Wherever "resolution" appears in a line of the listing, that line should be returned.

(RECORDS FOR THE TASK)

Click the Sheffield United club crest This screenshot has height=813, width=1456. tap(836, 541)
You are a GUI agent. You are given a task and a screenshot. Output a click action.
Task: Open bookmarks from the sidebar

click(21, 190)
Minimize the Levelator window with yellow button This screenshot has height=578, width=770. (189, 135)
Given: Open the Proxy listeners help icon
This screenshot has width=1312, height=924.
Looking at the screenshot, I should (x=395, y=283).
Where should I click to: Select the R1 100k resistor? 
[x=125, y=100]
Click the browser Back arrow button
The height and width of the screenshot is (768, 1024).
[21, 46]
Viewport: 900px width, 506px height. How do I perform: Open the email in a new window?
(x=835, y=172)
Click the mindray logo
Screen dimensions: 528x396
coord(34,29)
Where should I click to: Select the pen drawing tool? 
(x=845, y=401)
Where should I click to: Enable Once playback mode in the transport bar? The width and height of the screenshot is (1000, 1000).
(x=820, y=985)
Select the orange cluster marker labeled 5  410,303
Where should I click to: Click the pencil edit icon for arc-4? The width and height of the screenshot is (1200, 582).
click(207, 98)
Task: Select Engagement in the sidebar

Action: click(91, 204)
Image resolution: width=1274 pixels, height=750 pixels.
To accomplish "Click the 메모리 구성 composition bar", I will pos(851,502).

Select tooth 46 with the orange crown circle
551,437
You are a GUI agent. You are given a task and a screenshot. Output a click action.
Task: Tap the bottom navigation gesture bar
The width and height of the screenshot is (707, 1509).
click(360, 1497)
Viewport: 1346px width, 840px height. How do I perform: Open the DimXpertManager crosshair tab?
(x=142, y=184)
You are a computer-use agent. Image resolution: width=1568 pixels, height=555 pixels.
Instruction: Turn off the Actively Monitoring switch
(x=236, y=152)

(End RECORDS FOR THE TASK)

ANSWER AREA:
Image resolution: width=1274 pixels, height=750 pixels.
You are a computer-use agent. Image resolution: width=1568 pixels, height=555 pixels.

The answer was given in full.